Data:
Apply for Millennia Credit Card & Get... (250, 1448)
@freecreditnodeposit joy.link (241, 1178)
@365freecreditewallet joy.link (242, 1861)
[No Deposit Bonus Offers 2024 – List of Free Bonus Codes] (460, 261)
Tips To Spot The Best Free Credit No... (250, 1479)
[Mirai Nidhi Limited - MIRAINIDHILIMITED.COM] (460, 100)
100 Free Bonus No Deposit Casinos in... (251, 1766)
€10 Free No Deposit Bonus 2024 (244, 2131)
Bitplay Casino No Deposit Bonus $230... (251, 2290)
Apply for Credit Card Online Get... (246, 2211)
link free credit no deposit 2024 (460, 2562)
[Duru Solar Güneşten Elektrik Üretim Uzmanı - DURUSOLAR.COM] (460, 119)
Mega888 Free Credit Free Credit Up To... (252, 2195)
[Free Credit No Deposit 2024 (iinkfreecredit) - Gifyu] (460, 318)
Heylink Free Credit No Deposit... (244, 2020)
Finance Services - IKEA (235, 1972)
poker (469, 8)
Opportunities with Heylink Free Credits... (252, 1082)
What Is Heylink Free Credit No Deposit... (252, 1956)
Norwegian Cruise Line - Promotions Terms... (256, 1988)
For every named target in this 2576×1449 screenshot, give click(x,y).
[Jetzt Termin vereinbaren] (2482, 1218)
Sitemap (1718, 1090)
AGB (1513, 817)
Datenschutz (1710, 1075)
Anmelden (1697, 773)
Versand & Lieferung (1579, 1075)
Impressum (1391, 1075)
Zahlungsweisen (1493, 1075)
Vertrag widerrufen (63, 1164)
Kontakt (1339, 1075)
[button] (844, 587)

Work instruction: Retype exactly, and only, the lines that run from the one with "Finance Services - IKEA (235, 1972)" through the final line of the entries.

Solved exercise:
Finance Services - IKEA (235, 1972)
poker (469, 8)
Opportunities with Heylink Free Credits... (252, 1082)
What Is Heylink Free Credit No Deposit... (252, 1956)
Norwegian Cruise Line - Promotions Terms... (256, 1988)
For every named target in this 2576×1449 screenshot, give click(x,y).
[Jetzt Termin vereinbaren] (2482, 1218)
Sitemap (1718, 1090)
AGB (1513, 817)
Datenschutz (1710, 1075)
Anmelden (1697, 773)
Versand & Lieferung (1579, 1075)
Impressum (1391, 1075)
Zahlungsweisen (1493, 1075)
Vertrag widerrufen (63, 1164)
Kontakt (1339, 1075)
[button] (844, 587)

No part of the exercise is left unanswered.